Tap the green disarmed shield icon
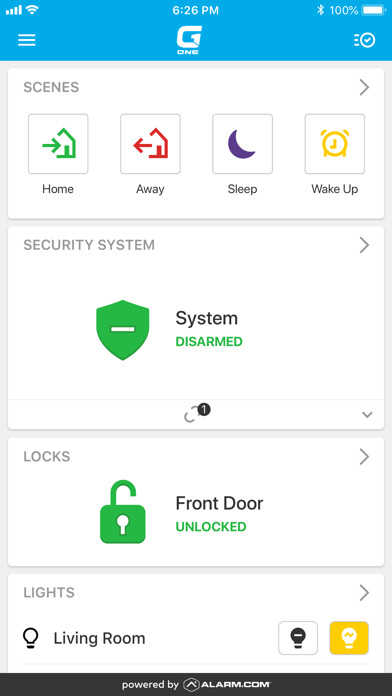The image size is (392, 696). click(x=123, y=330)
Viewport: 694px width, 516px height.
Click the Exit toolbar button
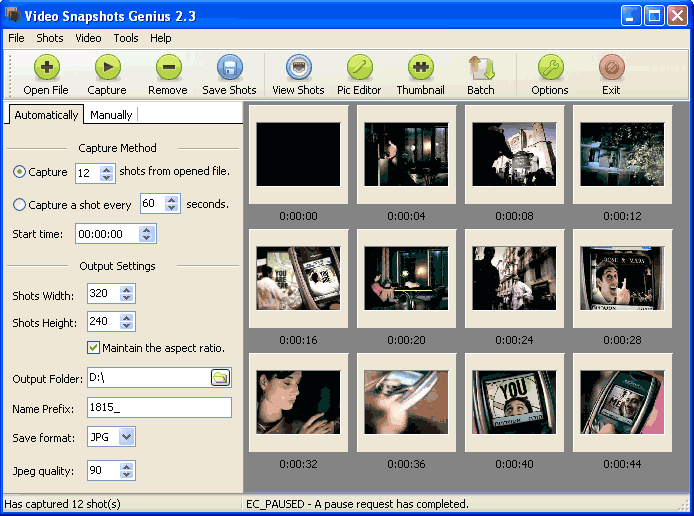[611, 68]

■ ■ ■

- THE TASK -
Copy every line of text from the entries above verbatim, leaving out the pictures.

- RESULT OF THIS EXERCISE -
Tap the green disarmed shield icon
The image size is (392, 696). click(x=123, y=330)
Viewport: 694px width, 516px height.
Click the Exit toolbar button
[611, 68]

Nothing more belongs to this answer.